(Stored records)
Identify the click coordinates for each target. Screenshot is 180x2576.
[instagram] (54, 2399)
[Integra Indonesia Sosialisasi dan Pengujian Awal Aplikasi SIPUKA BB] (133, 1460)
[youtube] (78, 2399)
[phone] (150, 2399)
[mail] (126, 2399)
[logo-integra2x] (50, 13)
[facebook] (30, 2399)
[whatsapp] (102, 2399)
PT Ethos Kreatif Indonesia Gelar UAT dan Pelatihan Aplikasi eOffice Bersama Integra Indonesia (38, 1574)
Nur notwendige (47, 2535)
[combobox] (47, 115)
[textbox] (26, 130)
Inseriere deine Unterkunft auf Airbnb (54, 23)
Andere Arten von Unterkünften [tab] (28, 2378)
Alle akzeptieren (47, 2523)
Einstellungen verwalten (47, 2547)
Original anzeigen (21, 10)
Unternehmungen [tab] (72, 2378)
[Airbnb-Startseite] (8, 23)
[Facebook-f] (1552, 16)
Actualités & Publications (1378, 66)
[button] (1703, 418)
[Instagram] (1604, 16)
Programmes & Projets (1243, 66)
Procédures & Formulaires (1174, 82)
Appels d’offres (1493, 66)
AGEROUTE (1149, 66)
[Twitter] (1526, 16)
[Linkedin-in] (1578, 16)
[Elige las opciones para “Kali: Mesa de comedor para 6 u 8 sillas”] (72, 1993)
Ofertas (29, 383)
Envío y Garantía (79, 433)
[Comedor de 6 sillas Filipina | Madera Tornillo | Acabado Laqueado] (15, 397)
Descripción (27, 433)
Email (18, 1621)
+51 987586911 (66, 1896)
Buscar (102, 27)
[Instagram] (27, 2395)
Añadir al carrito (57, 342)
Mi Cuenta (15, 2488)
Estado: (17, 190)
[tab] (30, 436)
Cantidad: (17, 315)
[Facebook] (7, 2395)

◆ Exercise:
With the line holding "[Airbnb-Startseite] (8, 23)" as the first and the line holding "Mi Cuenta (15, 2488)" as the last, set down that range of the entries above exactly, and nothing else.

◆ Response below:
[Airbnb-Startseite] (8, 23)
[Facebook-f] (1552, 16)
Actualités & Publications (1378, 66)
[button] (1703, 418)
[Instagram] (1604, 16)
Programmes & Projets (1243, 66)
Procédures & Formulaires (1174, 82)
Appels d’offres (1493, 66)
AGEROUTE (1149, 66)
[Twitter] (1526, 16)
[Linkedin-in] (1578, 16)
[Elige las opciones para “Kali: Mesa de comedor para 6 u 8 sillas”] (72, 1993)
Ofertas (29, 383)
Envío y Garantía (79, 433)
[Comedor de 6 sillas Filipina | Madera Tornillo | Acabado Laqueado] (15, 397)
Descripción (27, 433)
Email (18, 1621)
+51 987586911 (66, 1896)
Buscar (102, 27)
[Instagram] (27, 2395)
Añadir al carrito (57, 342)
Mi Cuenta (15, 2488)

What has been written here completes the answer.